The prevalence of hypothyroidism in the lupus population is significantly elevated, ranging from 15% to 19% of patients, compared to 4.6% in the general population. Symptoms related to slowed metabolism include persistent fatigue, unexplained weight gain, cold intolerance, and dry skin. Subclinical hypothyroidism, defined by elevated TSH but normal thyroid hormone levels, is also frequent in lupus patients.
Conversely, hyperthyroidism, or an overactive thyroid, is also seen, although less frequently. Hyperthyroidism results in an accelerated metabolism, and its autoimmune form is known as Grave’s disease. In Grave’s disease, the body produces antibodies that stimulate the thyroid to overproduce hormones.
The rate of hyperthyroidism is also higher in lupus patients (3% to 9%) than in the general public (1.3%). Symptoms of an overactive thyroid include heart palpitations, unexplained weight loss, anxiety, and heat intolerance. Hypothyroidism, specifically due to Hashimoto’s, remains the most prevalent thyroid dysfunction in individuals managing lupus.
Identifying Symptoms and Clinical Testing
Managing co-occurring lupus and thyroid disease is challenging due to the extensive overlap in symptoms. Both an underactive thyroid and a lupus flare can cause pronounced fatigue, joint pain, hair loss, and changes in mood. Physicians must rely on specific clinical testing to differentiate between a lupus flare, a new thyroid problem, or the combination of both conditions.

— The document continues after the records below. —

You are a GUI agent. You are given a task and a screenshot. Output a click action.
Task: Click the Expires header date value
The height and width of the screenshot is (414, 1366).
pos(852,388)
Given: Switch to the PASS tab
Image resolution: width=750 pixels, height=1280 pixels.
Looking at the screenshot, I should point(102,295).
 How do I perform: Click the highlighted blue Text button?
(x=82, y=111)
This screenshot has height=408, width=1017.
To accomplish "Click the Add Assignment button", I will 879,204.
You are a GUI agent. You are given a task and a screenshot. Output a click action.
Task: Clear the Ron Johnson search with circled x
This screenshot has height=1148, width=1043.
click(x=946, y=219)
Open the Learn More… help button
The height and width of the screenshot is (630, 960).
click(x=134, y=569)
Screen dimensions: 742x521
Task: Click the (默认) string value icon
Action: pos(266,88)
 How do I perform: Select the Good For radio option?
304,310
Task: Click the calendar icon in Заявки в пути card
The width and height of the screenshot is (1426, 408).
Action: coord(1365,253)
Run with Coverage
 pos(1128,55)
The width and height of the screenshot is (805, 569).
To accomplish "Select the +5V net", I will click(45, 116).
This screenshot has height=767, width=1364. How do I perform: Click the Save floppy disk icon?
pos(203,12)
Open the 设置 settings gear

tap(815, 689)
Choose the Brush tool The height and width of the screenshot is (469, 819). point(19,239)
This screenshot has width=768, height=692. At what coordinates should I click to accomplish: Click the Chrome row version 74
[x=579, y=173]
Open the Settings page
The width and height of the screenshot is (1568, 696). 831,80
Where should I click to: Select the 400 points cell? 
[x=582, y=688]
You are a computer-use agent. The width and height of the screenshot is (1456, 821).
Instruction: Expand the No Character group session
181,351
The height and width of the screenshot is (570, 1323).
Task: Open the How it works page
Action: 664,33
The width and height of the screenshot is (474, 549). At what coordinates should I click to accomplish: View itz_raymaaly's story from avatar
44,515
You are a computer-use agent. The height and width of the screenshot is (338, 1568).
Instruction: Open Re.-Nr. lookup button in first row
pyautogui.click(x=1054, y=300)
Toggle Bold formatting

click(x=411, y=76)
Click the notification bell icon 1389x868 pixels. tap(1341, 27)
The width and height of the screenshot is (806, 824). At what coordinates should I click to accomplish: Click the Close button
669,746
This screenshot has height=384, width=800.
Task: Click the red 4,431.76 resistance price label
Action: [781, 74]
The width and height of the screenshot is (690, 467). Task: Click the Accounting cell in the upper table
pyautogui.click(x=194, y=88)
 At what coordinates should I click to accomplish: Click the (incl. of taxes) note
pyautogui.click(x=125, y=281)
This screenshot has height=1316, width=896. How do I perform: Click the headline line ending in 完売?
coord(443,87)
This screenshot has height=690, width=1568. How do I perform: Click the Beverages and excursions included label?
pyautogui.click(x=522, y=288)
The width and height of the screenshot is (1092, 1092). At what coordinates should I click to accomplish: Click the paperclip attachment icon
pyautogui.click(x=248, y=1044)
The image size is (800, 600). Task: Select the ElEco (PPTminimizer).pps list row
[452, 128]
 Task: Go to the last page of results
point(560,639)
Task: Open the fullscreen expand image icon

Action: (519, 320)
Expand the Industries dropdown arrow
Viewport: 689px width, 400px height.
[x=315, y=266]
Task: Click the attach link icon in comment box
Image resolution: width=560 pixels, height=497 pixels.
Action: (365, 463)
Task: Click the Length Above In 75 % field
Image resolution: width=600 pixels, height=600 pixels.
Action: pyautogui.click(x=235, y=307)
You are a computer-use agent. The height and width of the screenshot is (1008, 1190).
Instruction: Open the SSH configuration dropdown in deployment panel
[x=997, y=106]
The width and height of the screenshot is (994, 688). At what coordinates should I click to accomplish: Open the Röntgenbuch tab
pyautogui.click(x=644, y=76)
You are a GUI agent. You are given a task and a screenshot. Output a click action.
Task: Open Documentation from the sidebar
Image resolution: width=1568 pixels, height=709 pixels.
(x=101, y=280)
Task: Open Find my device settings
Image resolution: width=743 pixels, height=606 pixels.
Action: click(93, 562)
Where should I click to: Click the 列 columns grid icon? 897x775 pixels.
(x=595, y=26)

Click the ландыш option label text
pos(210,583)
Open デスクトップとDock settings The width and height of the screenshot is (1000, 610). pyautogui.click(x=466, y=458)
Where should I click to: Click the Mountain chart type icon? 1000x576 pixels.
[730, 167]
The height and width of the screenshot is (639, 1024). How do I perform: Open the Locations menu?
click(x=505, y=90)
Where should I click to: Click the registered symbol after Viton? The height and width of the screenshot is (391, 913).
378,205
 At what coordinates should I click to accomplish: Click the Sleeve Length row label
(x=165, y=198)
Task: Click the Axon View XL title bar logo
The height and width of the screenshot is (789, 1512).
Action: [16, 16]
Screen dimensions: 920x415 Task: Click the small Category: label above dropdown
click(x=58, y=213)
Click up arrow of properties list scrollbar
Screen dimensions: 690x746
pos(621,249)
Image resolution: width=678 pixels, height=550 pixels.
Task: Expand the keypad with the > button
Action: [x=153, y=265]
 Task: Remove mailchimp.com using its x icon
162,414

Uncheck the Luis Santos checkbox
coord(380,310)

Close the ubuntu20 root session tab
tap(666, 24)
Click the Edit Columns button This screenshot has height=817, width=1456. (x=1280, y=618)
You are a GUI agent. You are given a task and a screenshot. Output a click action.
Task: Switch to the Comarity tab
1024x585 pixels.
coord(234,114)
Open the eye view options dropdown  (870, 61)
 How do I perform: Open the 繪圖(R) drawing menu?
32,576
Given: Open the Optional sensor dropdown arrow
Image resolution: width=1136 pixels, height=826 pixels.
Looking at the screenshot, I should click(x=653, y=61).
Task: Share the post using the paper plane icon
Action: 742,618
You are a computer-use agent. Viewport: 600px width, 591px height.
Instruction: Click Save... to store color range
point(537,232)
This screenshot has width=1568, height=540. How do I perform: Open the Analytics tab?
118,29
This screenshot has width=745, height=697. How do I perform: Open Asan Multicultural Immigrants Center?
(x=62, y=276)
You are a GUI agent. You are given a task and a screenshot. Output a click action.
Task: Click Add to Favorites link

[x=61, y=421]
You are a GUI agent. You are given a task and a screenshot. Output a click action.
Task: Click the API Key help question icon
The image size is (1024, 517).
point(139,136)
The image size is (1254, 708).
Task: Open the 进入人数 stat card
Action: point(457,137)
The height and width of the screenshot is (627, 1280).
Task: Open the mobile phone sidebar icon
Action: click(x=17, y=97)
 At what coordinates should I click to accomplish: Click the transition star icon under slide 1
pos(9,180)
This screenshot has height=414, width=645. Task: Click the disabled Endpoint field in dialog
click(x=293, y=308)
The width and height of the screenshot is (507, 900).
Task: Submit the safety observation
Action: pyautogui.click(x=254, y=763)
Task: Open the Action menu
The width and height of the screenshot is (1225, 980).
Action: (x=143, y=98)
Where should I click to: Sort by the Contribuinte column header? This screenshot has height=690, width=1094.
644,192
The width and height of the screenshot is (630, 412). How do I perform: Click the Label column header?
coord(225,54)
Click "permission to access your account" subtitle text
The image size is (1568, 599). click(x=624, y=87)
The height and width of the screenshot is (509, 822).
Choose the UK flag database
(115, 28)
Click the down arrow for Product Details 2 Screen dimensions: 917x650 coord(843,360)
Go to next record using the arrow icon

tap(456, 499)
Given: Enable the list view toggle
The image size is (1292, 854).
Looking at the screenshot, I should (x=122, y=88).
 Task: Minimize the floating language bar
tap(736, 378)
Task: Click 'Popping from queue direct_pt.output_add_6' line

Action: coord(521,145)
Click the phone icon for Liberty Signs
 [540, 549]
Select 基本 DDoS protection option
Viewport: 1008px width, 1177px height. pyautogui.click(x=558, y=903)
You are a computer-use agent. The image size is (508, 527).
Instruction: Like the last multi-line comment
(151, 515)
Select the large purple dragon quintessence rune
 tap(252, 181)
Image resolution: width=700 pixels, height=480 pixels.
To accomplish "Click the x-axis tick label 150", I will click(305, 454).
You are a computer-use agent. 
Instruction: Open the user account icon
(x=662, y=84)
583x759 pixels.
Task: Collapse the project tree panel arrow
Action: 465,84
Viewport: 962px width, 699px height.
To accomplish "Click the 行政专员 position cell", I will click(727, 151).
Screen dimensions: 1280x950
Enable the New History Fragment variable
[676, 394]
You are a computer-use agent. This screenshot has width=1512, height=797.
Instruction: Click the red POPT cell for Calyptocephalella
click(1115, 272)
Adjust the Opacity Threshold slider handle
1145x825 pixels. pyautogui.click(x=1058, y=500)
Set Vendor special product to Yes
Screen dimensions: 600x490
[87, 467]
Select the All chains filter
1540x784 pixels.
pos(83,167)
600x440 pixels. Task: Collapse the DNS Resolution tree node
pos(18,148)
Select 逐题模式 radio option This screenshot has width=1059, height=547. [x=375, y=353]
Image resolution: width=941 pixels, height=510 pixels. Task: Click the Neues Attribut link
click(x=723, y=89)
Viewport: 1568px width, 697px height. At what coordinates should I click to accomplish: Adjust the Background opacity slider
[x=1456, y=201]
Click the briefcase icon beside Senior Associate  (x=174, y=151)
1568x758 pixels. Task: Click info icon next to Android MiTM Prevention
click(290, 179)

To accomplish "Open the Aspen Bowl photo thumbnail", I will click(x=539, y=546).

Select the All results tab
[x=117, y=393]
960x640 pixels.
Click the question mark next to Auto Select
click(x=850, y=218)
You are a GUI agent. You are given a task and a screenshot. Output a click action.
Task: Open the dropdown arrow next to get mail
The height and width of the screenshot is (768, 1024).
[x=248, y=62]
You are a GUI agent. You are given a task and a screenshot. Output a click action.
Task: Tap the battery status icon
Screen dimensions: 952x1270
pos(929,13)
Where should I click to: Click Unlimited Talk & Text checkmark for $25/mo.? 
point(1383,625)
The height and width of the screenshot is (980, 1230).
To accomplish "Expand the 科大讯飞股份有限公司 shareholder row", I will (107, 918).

Screening for thyroid dysfunction begins with a blood test measuring Thyroid-Stimulating Hormone (TSH). A high TSH level typically indicates an underactive thyroid, while a low level suggests an overactive one. If the TSH level is abnormal, physicians measure free thyroxine (Free T4), the main thyroid hormone, to confirm the diagnosis and severity.
To confirm an autoimmune cause, specific thyroid autoantibodies are measured. Routine testing includes Thyroid Peroxidase Antibodies (TPOAb) and Thyroglobulin Antibodies (TgAb). These antibodies are found in 15% to 50% of lupus patients. Even with normal hormone levels, a positive antibody test signals an increased risk and necessitates rigorous monitoring.
Treatment and Monitoring Co-Occurring Conditions
Management of thyroid disease in a patient with lupus is similar to general treatment but requires more careful monitoring. For hypothyroidism, the standard treatment involves daily replacement therapy with synthetic levothyroxine. This medication restores hormone balance, alleviating symptoms like fatigue and weight gain. The dosage is adjusted based on TSH levels, typically checked every six to eight weeks until stable.
For hyperthyroidism, treatment generally involves anti-thyroid medications, such as methimazole, which reduce hormone production. Other options, including radioactive iodine therapy or surgery, may be considered depending on the severity. Some anti-thyroid drugs, like propylthiouracil (PTU), can occasionally induce side effects that mimic lupus symptoms.
Effective care demands a coordinated, multidisciplinary approach involving both a rheumatologist and an endocrinologist. This team-based care ensures that treatment for one condition does not negatively impact the other. Regular thyroid function tests (TSH and Free T4) are recommended every few months, as consistent monitoring is crucial to prevent an untreated thyroid disorder from complicating lupus management.